Microsoft lowers AI sales targets as enterprise adoption slows

GeokHub
Contributing Writer
SAN FRANCISCO — Dec 3 (GeokHub) Microsoft has adjusted down sales growth targets for some of its artificial intelligence–related software after several internal sales teams failed to meet their goals, marking an unusual shift in expectations for the tech giant’s AI business.
The change, reported this week, reflects resistance from some corporate customers toward adopting newer AI products, particularly tools designed to automate complex workplace tasks. Analysts say this suggests that while enthusiasm for AI remains high, real-world enterprise uptake may be progressing more slowly than industry leaders once anticipated.
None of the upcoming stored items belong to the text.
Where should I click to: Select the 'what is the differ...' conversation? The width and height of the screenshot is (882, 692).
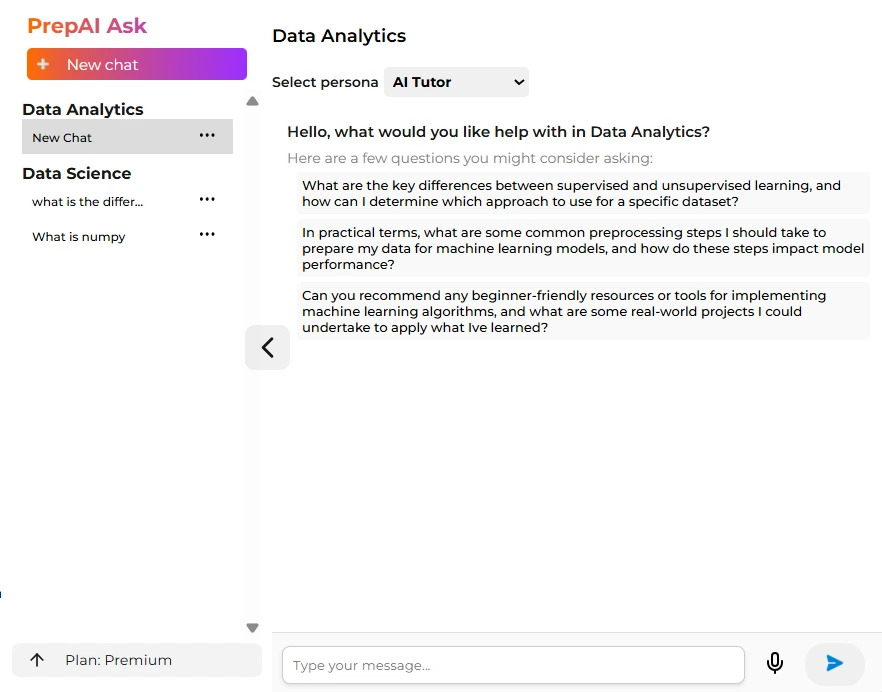[x=87, y=201]
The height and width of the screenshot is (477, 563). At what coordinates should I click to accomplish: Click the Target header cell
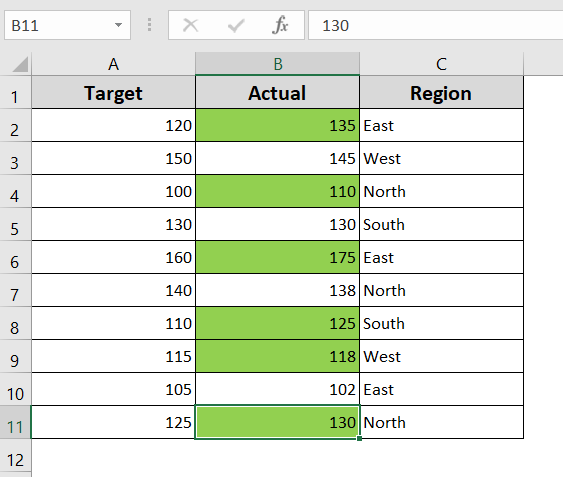point(113,93)
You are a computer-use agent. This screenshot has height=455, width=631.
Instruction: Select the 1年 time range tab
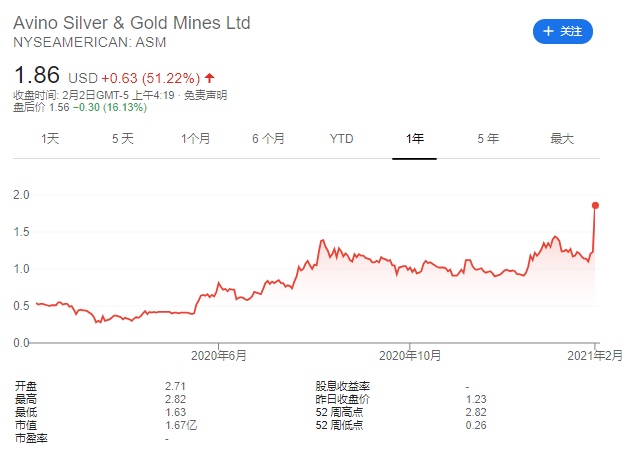(414, 139)
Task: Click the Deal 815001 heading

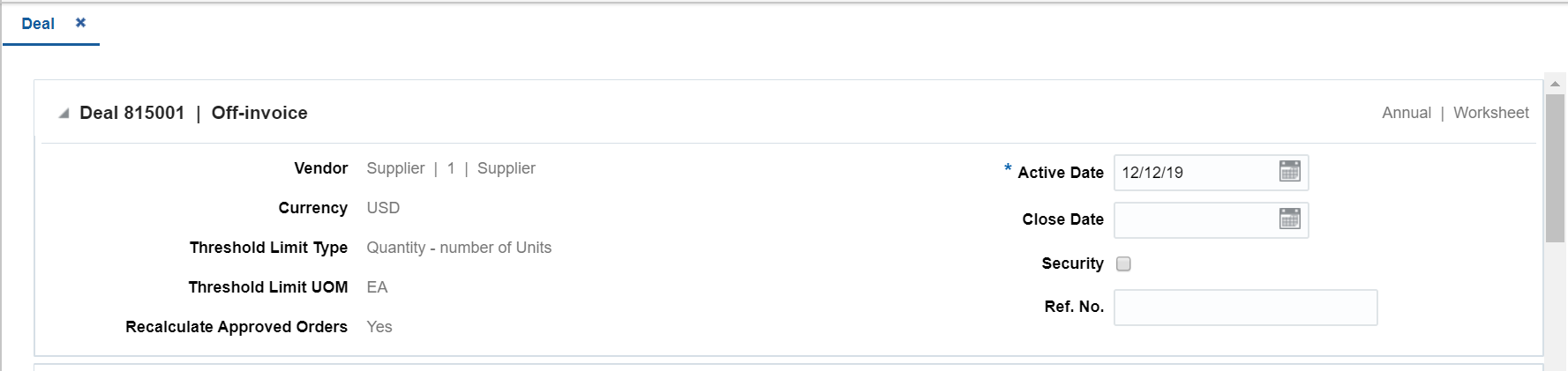Action: coord(132,113)
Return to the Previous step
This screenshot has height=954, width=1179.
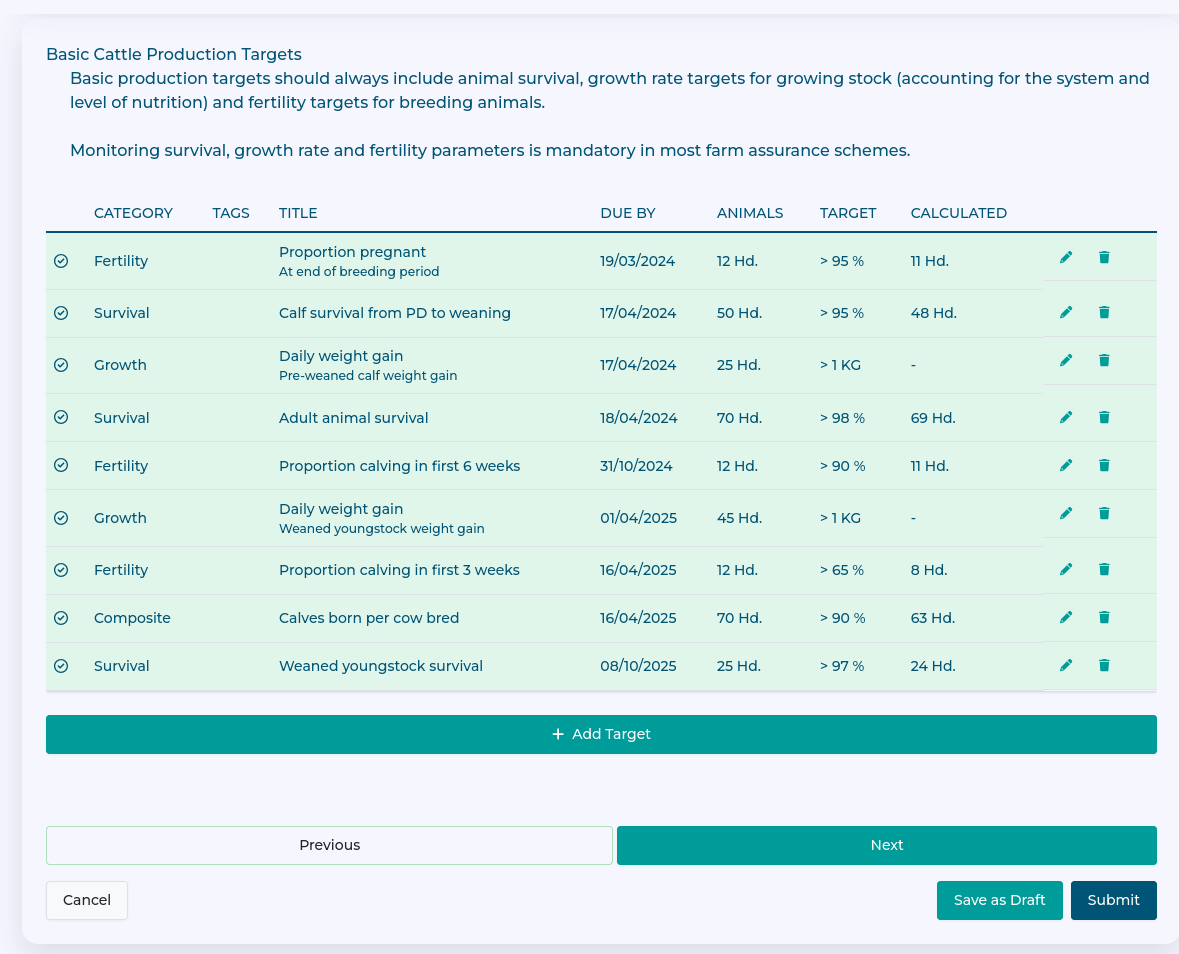pyautogui.click(x=329, y=845)
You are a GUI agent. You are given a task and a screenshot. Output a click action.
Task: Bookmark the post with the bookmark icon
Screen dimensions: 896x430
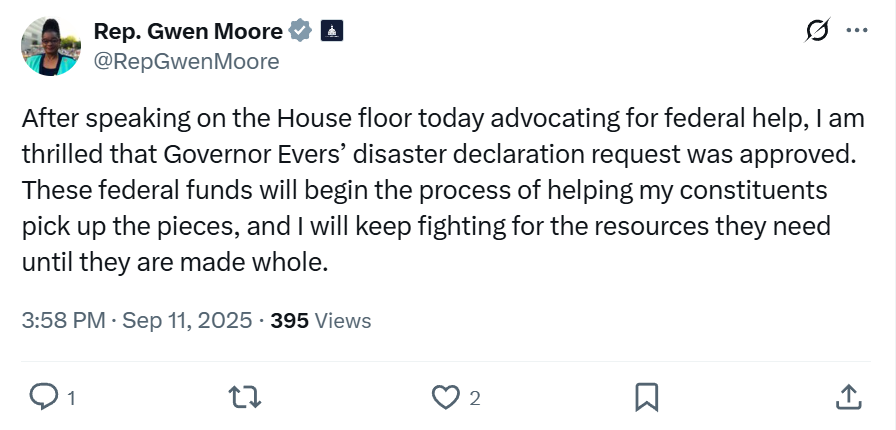pyautogui.click(x=647, y=397)
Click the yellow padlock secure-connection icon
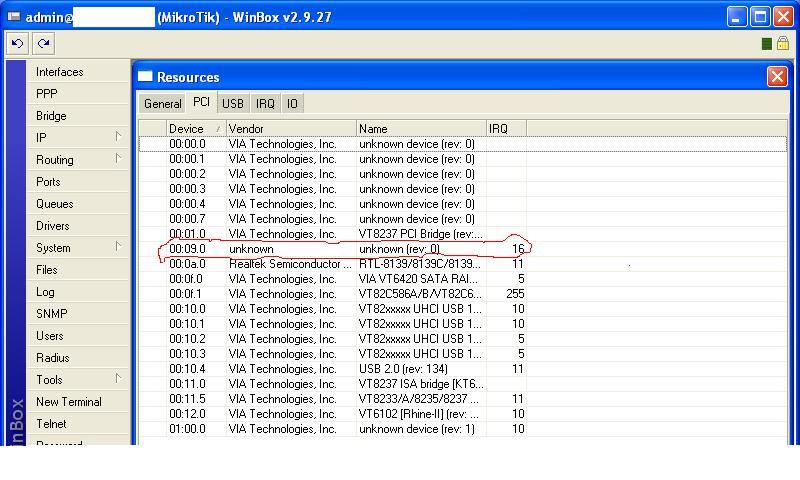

The adjustments appear across multiple divisions, including parts of the company tied closely to its cloud services and AI platforms. Microsoft rarely lowers product-specific quotas, making the reported shift notable amid broader scrutiny of how quickly AI investments translate into revenue.
Shares of the company dipped in early trading as investors reacted to the news, highlighting renewed market sensitivity around tech firms’ AI strategies. Despite the recent pullback, Microsoft’s cloud and AI businesses continue to grow, underpinning its long-term investment in tools like workplace automation and productivity software.
Industry observers say the development underscores a broader recalibration: companies may need more time to fully integrate AI into core operations, and vendors might have to balance ambitious growth targets with the pace at which customers are ready to buy and deploy advanced AI solutions.